If there's nothing that I haven't learned
about this business, it's really about staying true
to why I'm here, why, you know, I started acting
in the first place and what's important to me
and keeping my artistic integrity
as well as my creative, my personal integrity.
That was a big lesson for me
and let me tell you,
that was not an easy thing to turn down.
You know, being a young actress,
you got this opportunity for, you know,
this series regular.
It's money (chuckles).
You know?
But I just felt deep down inside,
I was, like, something's coming your way.
Just fall back.
And then I got to meet, you know, Debbie Allen.
(audience applauses)
Sometimes it's best to just sit back and listen.

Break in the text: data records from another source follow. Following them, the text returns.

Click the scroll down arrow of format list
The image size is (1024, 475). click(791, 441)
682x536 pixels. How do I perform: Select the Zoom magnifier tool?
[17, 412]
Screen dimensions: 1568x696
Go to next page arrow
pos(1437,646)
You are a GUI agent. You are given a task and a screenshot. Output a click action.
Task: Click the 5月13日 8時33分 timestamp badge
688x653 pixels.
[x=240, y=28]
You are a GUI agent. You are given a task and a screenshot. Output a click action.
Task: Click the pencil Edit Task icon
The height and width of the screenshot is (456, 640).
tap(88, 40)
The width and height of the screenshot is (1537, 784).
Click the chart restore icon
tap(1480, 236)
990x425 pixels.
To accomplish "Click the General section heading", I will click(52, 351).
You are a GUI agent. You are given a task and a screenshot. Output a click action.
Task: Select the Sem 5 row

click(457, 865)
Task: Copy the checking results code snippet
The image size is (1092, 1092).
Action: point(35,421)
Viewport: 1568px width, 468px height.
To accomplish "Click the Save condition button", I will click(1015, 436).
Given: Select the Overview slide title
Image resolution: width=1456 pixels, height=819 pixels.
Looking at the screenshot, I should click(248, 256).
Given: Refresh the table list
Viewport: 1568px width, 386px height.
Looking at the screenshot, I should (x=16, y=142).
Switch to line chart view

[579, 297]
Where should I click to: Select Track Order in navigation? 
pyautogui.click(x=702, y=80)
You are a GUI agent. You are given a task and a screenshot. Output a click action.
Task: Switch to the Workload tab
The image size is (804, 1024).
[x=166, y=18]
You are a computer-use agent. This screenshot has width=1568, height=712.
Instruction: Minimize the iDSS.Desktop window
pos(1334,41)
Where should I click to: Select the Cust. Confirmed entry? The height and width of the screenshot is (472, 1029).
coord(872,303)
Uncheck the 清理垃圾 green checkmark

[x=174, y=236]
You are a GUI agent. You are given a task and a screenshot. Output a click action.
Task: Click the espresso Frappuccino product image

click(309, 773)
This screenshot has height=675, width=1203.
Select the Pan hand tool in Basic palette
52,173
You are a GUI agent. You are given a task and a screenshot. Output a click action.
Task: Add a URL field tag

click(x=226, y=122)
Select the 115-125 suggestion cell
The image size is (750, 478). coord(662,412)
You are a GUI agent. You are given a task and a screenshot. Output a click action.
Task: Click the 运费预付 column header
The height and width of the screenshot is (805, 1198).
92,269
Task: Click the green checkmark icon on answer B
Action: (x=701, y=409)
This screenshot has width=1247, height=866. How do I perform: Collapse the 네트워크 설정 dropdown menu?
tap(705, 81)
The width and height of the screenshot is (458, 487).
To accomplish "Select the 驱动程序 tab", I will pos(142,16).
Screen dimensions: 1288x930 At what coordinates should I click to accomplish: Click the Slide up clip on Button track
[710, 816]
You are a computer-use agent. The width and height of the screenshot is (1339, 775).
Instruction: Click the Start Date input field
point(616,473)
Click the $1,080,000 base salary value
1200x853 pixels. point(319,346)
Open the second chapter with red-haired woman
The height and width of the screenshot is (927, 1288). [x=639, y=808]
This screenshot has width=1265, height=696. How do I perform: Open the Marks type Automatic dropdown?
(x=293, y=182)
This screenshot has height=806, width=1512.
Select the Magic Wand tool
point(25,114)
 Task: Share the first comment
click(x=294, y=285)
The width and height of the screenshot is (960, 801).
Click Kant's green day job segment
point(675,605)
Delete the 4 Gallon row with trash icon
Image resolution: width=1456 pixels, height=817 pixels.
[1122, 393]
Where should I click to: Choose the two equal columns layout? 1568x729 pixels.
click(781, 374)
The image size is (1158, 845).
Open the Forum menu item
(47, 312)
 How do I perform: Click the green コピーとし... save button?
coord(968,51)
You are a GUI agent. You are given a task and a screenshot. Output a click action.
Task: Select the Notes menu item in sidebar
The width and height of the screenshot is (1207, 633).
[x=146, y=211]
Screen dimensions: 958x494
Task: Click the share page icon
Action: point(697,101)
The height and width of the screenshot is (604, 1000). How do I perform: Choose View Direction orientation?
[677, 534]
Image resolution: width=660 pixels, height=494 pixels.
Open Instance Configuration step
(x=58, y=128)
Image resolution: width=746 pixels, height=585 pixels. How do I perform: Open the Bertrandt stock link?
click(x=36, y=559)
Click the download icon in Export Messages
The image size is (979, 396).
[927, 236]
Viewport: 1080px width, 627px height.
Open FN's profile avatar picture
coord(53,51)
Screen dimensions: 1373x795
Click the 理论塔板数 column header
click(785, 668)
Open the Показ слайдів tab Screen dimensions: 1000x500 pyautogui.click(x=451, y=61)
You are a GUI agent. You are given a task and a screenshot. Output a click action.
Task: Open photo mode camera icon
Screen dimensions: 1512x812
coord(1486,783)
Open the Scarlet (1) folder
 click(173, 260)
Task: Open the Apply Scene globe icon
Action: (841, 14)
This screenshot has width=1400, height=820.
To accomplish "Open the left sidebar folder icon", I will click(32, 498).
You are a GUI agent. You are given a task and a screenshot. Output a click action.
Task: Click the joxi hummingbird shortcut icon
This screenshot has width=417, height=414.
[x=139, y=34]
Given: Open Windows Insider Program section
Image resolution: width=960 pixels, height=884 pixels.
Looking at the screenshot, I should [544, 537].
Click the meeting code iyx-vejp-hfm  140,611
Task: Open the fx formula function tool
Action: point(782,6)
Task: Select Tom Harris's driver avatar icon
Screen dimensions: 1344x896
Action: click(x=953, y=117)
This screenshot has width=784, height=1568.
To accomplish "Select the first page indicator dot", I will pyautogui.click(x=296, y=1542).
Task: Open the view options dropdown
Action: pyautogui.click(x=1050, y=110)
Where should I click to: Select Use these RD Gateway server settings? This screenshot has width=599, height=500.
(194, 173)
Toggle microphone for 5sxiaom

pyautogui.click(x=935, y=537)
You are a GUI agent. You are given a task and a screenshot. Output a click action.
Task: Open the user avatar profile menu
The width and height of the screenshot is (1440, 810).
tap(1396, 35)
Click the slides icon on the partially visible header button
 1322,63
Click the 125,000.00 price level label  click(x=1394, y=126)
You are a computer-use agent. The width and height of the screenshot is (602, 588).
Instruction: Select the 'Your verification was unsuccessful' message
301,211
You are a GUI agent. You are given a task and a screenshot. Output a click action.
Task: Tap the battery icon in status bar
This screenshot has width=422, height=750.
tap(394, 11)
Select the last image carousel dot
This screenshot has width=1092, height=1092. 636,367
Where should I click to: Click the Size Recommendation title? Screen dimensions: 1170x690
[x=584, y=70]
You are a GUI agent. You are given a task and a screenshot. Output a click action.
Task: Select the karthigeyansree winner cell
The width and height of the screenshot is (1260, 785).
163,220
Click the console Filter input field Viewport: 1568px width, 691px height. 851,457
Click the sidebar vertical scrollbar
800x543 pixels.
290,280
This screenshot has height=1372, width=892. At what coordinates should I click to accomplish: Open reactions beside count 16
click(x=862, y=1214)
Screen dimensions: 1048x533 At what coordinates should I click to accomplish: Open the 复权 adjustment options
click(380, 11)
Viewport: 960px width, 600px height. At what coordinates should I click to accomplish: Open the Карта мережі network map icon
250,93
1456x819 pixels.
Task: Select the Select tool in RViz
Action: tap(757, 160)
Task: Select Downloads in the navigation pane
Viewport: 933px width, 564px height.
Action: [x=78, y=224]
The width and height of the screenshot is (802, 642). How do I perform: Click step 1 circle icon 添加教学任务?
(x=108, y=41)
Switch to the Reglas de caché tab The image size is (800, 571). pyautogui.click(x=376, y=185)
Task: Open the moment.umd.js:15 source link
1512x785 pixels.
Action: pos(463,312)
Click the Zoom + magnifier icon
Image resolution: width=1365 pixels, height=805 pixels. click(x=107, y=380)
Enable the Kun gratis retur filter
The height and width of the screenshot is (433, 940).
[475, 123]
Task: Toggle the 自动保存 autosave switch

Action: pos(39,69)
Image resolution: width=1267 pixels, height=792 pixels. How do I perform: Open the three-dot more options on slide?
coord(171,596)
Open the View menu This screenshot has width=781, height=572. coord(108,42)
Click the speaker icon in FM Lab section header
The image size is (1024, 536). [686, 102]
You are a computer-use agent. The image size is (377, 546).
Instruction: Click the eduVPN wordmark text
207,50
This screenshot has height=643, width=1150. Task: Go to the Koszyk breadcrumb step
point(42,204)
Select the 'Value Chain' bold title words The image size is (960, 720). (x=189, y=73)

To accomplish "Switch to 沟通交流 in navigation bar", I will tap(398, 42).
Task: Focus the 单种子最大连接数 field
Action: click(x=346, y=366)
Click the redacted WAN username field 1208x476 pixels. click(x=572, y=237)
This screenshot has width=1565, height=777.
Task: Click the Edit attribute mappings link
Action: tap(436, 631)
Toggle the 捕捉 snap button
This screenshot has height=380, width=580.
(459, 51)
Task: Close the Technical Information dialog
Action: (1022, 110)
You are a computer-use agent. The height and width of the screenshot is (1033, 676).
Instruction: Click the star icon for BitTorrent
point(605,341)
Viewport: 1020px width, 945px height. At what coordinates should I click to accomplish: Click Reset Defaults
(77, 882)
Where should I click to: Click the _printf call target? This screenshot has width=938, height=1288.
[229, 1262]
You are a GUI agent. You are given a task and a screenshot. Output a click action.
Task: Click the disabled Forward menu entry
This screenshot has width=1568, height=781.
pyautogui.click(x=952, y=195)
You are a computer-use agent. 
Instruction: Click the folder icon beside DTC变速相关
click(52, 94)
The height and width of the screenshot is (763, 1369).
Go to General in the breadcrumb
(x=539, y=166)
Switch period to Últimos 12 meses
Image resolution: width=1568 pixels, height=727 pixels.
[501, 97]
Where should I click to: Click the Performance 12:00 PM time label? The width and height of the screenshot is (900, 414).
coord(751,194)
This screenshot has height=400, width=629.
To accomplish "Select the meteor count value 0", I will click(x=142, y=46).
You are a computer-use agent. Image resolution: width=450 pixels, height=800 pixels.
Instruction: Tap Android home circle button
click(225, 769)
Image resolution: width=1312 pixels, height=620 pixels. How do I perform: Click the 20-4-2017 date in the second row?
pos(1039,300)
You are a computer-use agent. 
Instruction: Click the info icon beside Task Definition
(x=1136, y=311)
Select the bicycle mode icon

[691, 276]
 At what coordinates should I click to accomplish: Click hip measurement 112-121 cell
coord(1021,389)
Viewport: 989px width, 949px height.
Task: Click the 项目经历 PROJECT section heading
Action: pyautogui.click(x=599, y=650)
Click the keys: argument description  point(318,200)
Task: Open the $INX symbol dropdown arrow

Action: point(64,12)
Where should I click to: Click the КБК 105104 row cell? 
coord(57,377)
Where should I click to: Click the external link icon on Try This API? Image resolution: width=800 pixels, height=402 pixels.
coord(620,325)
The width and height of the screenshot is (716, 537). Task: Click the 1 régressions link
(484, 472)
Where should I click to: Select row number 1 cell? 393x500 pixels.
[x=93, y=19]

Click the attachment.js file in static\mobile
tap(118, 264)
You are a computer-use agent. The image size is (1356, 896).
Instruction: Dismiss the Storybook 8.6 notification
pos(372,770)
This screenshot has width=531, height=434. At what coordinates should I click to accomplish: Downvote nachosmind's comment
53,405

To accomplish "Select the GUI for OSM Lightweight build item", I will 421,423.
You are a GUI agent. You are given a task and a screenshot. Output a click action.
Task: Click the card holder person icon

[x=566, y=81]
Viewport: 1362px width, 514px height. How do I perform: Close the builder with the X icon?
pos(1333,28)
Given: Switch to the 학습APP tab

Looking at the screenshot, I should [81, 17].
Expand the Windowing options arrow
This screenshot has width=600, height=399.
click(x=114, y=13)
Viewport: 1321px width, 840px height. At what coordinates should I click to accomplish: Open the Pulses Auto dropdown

I think sometimes I can be so much of a fighter
that, you know, I'm always ready to fight.
That's the first thing, you know, like (yelps).
You know, and so I've had to learn that, okay,
let me just listen.
And so I'm just learning how to--
The fight will never go anywhere.
That's always going to stay.
You know, I've just had to learn
how sometimes it's time to put the gloves down, Jada,
and just listen and really be able to take in
the communication.
Just have it.
Just have the experience, have the communication,
just have it, just see what it can open.
Just see, just see, just listen.
Okay.
Oh.
That makes sense (laughs).
You know what I mean?
But then there are times that I listen
and I listen some more and I go that's not
how this is going to go.
And then if there's a disagreement,
well, then I have to fight.
And then that's okay.
Every day when I wake up in the morning
I go into meditation and I ask for guidance
from the powers, the intangible powers,
and I get focused.
I think about, what does Willow need today?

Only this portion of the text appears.